- Lord Chaos as depicted in Marvel Two-in-One Annual #2 (September 1977). Art by Jim Starlin.

Publication information
- Publisher: Marvel Comics
- First appearance: Marvel Two-in-One Annual #2 (1977)
- Created by: Jim Starlin (writer / artist)

In-story information
- Alter ego: Lord Chaos
- Species: Abstract entity
- Notable aliases: Chaos
- Abilities: Tremendous cosmic power; Nigh-Omnipresence; Nigh-Omniscience;

= Lord Chaos (Marvel Comics) =

Lord Chaos is a character appearing in American comic books published by Marvel Comics. Created by Jim Starlin, the character first appeared in Marvel Two-In-One Annual #2 ( 1977). Lord Chaos is an abstract entity. It is the cosmic counterpart of Master Order and serves as the embodiment of chaos.

==Publication history==
Lord Chaos debuted in Marvel Two-in-One Annual #2 (cover-dated December 1977) by writer-artist Jim Starlin, where—together with his counterpart Master Order—he tips the balance of a battle between Spider-Man, the Thing and Thanos.

The entity returned in Starlin's six-issue crossover The Infinity Gauntlet (1991), where it sided with the assembled "Cosmic entities" against Thanos. Commercial success kept Lord Chaos on the periphery of two sequels—Infinity War (1992) and Infinity Crusade (1993).

Lord Chaos then slipped into a prolonged limbo, resurfacing only for cameos until the post-Secret Wars relaunch. Al Ewing's Ultimates 2 (2016–2017) storyline re-established the character—as part of the duo "Order and Chaos"—as a direct threat: the pair murdered the Living Tribunal in Ultimates 2 #2 and were themselves fused with the In-Betweener to create the composite Logos.

In 2023, Jonathan Hickman's launched G.O.D.S.—a series intended to "redefine abstract concept characters like the Living Tribunal and the Lords of Chaos and Order"

==Fictional character biography==

Lord Chaos is an abstract entity who embodies disarray and confusion, and the opposing force to "brother" entity Master Order. The pair are rarely seen, but appear to manipulate events to prompt Spider-Man to solicit the Thing to join the Avengers and Adam Warlock in the first war against the Titan Thanos and defeat him.

Lord Chaos and Master Order were then seen observing King of the Norse Gods Odin and master villain Dormammu play a cosmic game of chess. They next conspired with other metaphysical and "omnipotent" beings against the Beyonder. They were then summoned by the Silver Surfer to regain control over their servant the In-Betweener.

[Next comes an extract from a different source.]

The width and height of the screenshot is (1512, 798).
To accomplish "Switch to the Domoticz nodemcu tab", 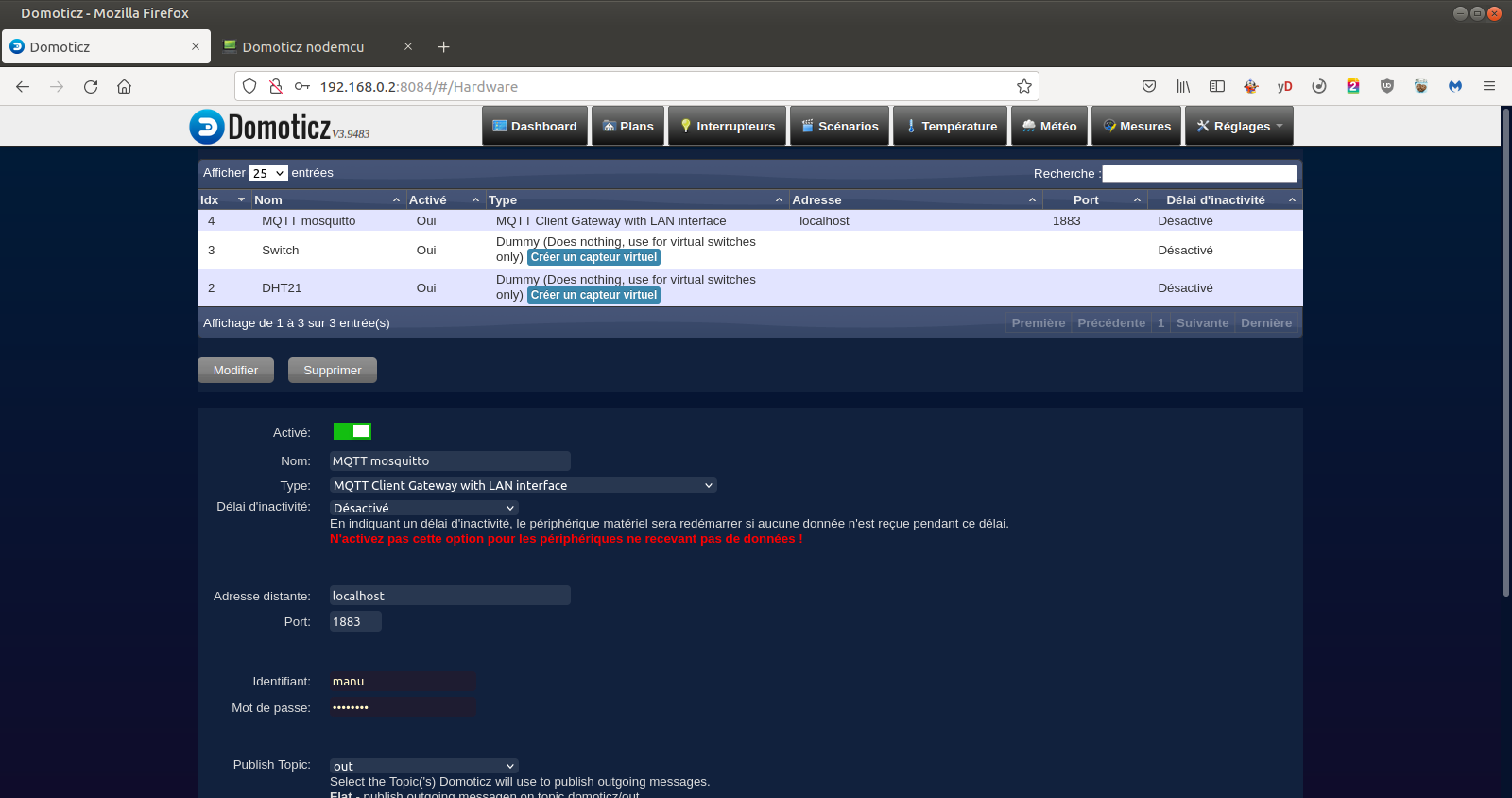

Lord Chaos and Master Order imprisoned the In-Betweener for his transgressions.

They also attend the funeral of Eon and speak with cosmic hero Quasar.

Lord Chaos and Master Order participated in the congress of metaphysical and abstract beings to determine Thanos' fitness to wield the Infinity Gauntlet. They chose to join Adam Warlock and the other cosmic deities in a bid to stop Thanos. With the other abstract beings, they battled Thanos, and then battled Nebula when she obtained the Gauntlet from Thanos. The congress of abstract beings then witnessed Adam Warlock's cosmic trial to determine his worthiness to wield the Infinity Gauntlet. Lord Chaos and Master Order were next seen among a group of abstract beings questioning the Beyonder from the Dimension of Manifestations.

In Infinity Crusade it is learned that they must obey the dictates of Eternity and Infinity.

In Time Runs Out, the Beyonders kill Chaos, Order, the In-Betweener, and other abstract entities in each reality across the multiverse.

Following the restoration of the universe in Secret Wars, Chaos and Order become disgruntled by Galactus' evolution from a force of destruction to a force of creation. They kill the Living Tribunal and force the In-Betweener to fuse them into Logos, a new being who can take his place. However, they are separated by Black Panther's astral form.

==Powers and abilities==
Lord Chaos is an abstract being who embodies the metaphysical concept of Chaos. It has no physical form, although on occasion it has manifested as a disembodied human head. It has the ability to control and manipulate time, reality, and space.

Thanos wielding the Infinity Gauntlet ranked Lord Chaos' scale of power as above that of Galactus, but below Eternity. Lord Chaos and Master Order were able to easily kill the Living Tribunal by blasting him with energy, and also defeat Galactus after transforming into Logos.

==Other versions==
Lord Chaos and Master Order battle Thanos in an alternate universe when he possesses the Heart of the Universe.